From 1970 to 1972 we wrote a charter. The USA, embarrassed at having a multilateral institute dealing with advanced industrialized societies without Japan, insisted that Japan be included. Sir Solly objected, saying, "If we have Japan, why not Canada or Australia?" We compromised: all three were invited, and Japan and Canada accepted.
There had to be balance between East and West, so we invited Hungary and Czechoslovakia. Then we found that Japan didn’t want in. I went to Japan, tried to twist arms and seemingly got nowhere. A month before the charter was signed, we got a cable asking: "Where does Japan send its money?"
Name games
I have a folder from 1968 referring to the International Center for the Study of Problems Common to Advanced Industrialized Societies. That name was decided in Sussex, when the Soviets weren’t there, and they objected: "What do you mean by advanced industrialized society?" We said, "Well, we’ll have a Center for Research of Common Problems." And they said, ‘What do you mean by common problems?" We said, "We’ll have a Center for Research." They asked: "Why research and not training?’ We replied, "We’ll have a Center for Study." They said, "Should it be a center or an institute? And, will it be written as center or centre?" That's when we all decided: "We’ll have an institute."

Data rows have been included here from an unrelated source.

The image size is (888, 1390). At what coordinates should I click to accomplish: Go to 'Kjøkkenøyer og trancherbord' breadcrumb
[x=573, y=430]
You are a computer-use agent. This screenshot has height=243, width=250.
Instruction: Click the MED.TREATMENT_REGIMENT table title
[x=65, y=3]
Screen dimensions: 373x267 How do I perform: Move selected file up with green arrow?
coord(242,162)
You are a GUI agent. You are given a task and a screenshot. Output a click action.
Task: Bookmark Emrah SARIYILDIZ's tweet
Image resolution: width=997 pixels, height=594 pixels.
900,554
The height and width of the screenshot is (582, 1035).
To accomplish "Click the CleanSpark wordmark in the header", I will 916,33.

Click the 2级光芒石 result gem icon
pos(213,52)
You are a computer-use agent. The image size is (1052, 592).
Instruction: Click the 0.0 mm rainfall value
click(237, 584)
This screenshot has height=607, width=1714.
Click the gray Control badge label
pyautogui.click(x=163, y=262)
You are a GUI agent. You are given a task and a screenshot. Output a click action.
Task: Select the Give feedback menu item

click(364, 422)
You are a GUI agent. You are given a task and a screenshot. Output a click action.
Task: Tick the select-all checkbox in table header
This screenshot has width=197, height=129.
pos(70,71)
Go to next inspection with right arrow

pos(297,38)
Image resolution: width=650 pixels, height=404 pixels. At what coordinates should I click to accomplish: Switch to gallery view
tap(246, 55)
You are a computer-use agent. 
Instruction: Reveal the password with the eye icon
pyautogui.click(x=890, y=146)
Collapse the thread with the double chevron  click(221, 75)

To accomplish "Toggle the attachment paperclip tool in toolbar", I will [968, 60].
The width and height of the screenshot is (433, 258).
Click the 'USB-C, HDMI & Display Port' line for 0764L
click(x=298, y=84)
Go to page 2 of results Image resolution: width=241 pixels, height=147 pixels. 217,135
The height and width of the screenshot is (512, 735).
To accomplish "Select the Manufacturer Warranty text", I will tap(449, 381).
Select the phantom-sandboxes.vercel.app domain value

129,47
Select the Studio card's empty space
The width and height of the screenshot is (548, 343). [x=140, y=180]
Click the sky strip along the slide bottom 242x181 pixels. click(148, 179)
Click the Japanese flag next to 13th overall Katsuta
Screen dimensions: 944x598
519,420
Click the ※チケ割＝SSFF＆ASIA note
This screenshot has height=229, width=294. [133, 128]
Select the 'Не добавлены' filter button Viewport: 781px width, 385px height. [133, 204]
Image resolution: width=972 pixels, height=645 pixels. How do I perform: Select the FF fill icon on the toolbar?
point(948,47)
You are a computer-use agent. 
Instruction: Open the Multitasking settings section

Names kept pouring out. Cybernetics was the favorite word for Eastern Europeans. Management science, operations research, policy analysis — all kinds of names, but there was an objection to every suggestion. In the 1960s I wrote a book called Applied Statistical Decision Theory, and everybody said, "What do you mean by applied statistical decision theory?" So I had an idea: let's call it the international institute for applied systems analysis, which deals with management and policies and the societal implications of science, because nobody will know what it means and then we'll have a clean slate.
Some of the key issues in the charter had to do with selection of scientists, the size of the institute, finances, clearance of publications, areas of research, and voting systems. One possible showstopper was the selection of scientists. The USA, the UK, and the Western Europeans were adamant that countries could not send scientists to IIASA without the directorate’s approval. A wise choice and I was delighted.
Gvishiani liked this idea, but he was under constraint back home. A compromise was worked out: the Soviets would submit long lists of names and the institute could select from the lists. If there was no one on the list to satisfy IIASA, the lists would be extended. It took maybe six months of intense debate to come to this compromise.